Page extract.
┄┄┄┄┄┄┄┄┄┄

North Star Computers
- Industry: Computer industry
- Founded: 1976; 50 years ago
- Founders: Mark Greenberg; Charles Grant;
- Defunct: 1989; 37 years ago
- Headquarters: Berkeley, California, U.S.
- Products: North Star BASIC; North Star Horizon;

= North Star Computers =

Defunct American computer company (1976–1984)

North Star Computers Inc. (later styled as NorthStar) was an American computer company based in Berkeley, California, that existed between June 1976 and 1989. Originally a mail order business for IMSAI computers, it soon developed into a major player in the early microcomputer market, becoming first known for its low-cost floppy disk system for S-100 bus machines, and later for its own S-100 bus computers running either the CP/M operating system or North Star's own proprietary operating system, NSDOS. North Star BASIC was a common dialect of the popular BASIC programming language. It later expanded its lineup with dual-CPU machines able to run MS-DOS, and a server version running either DOS or Novell NetWare.

┄┄┄┄┄┄┄┄┄┄

Data.
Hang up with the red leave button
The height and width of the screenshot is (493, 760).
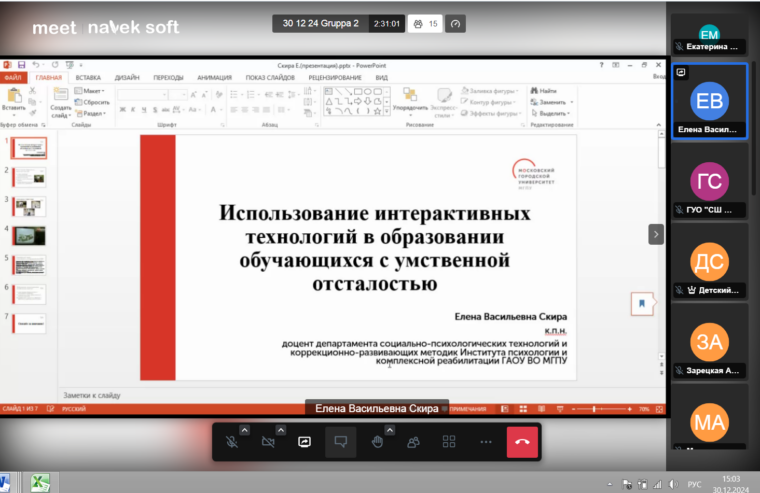point(522,441)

┄┄┄┄┄┄┄┄┄┄

Tasks for this exercise.
A. In the North Star Computers text, what was the name of the company's own proprietary operating system?
B. Please resume the North Star Computers text from where it stops.

Answers for this exercise.
A. NSDOS

B.
While initially successful, North Star's sales suffered from the company's adherence to hard sector floppy drives, which made software difficult to port onto North Star machines. It was no longer a significant factor in the industry by the time less-expensive CP/M computers with built-in displays (and soft-sectored drives), such as the Osborne and the Kaypro, were released. Sales slowed during the growth of the PC market.

==History==
The company was formed by Mark Greenberg and Charles Grant, who started Kentucky Fried Computer to handle retail and mail order sales of IMSAI computers in Berkeley in June 1976. According to one source, a lawsuit from Kentucky Fried Chicken led to the name change.

===FPB===
North Star's first product was the Floating Point Board, an S-100 bus card that implemented a floating point coprocessor for 8080-based machines. The company later added RAM boards and Z80A processor cards to its lineup.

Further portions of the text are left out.